Work instruction:
Write out an exact copy of the line containing "Screen dimensions: 868x459" and all lines that follow it in the data below, leaving out pictures.
--- Data for this task Enclosed Below ---
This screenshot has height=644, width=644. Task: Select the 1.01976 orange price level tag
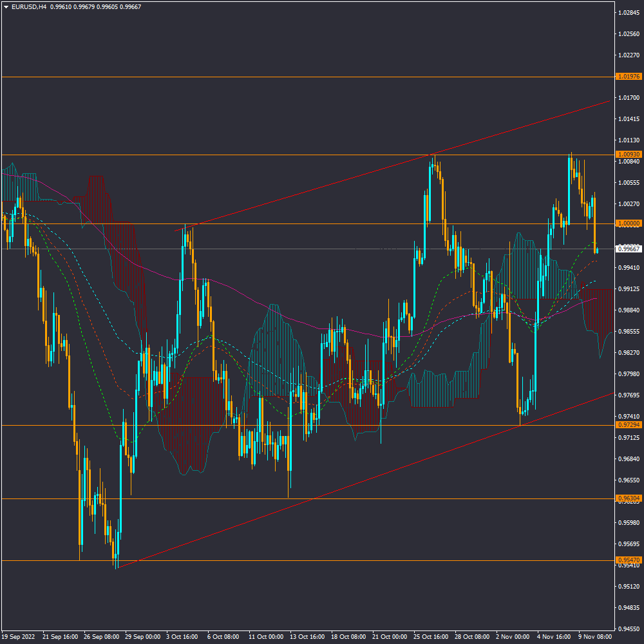point(629,77)
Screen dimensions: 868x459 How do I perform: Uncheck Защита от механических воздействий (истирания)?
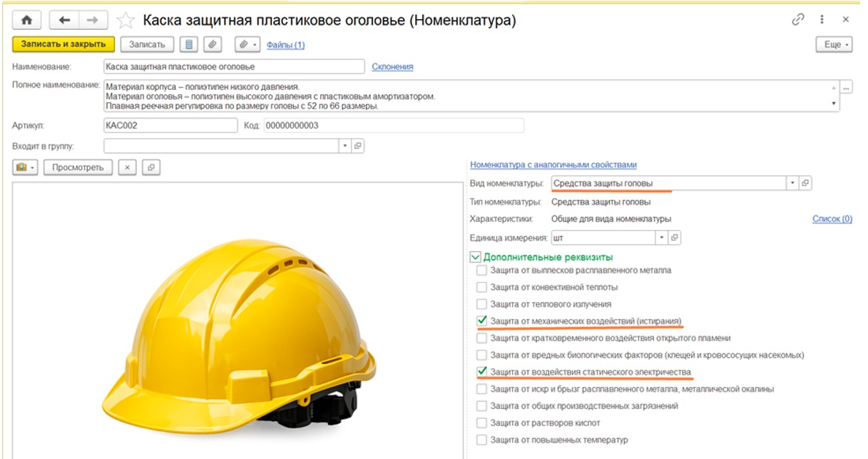(481, 321)
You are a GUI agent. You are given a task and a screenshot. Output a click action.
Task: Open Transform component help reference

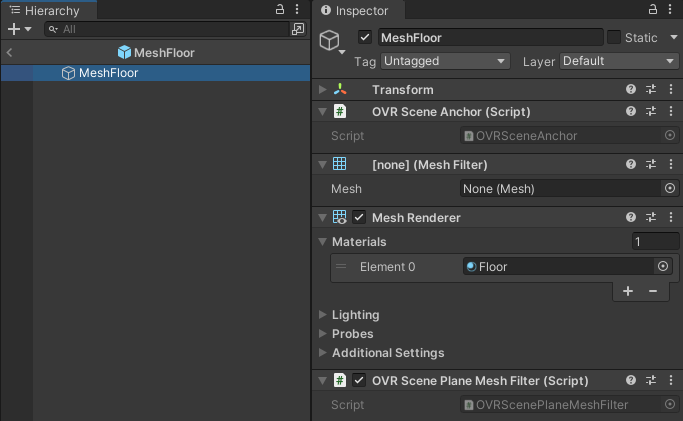[631, 90]
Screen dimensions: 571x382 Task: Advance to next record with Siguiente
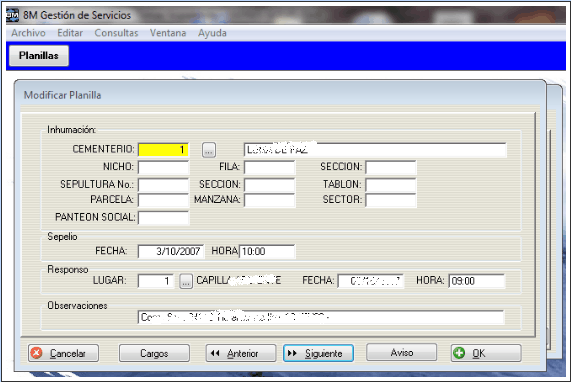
--- End of Enclosed Data for this task ---
Exercise result:
Screen dimensions: 868x459 How do I perform: Uncheck Защита от механических воздействий (истирания)?
(481, 321)
You are a GUI agent. You are given a task and a screenshot. Output a click action.
Task: Open Transform component help reference

[631, 90]
Screen dimensions: 571x382 Task: Advance to next record with Siguiente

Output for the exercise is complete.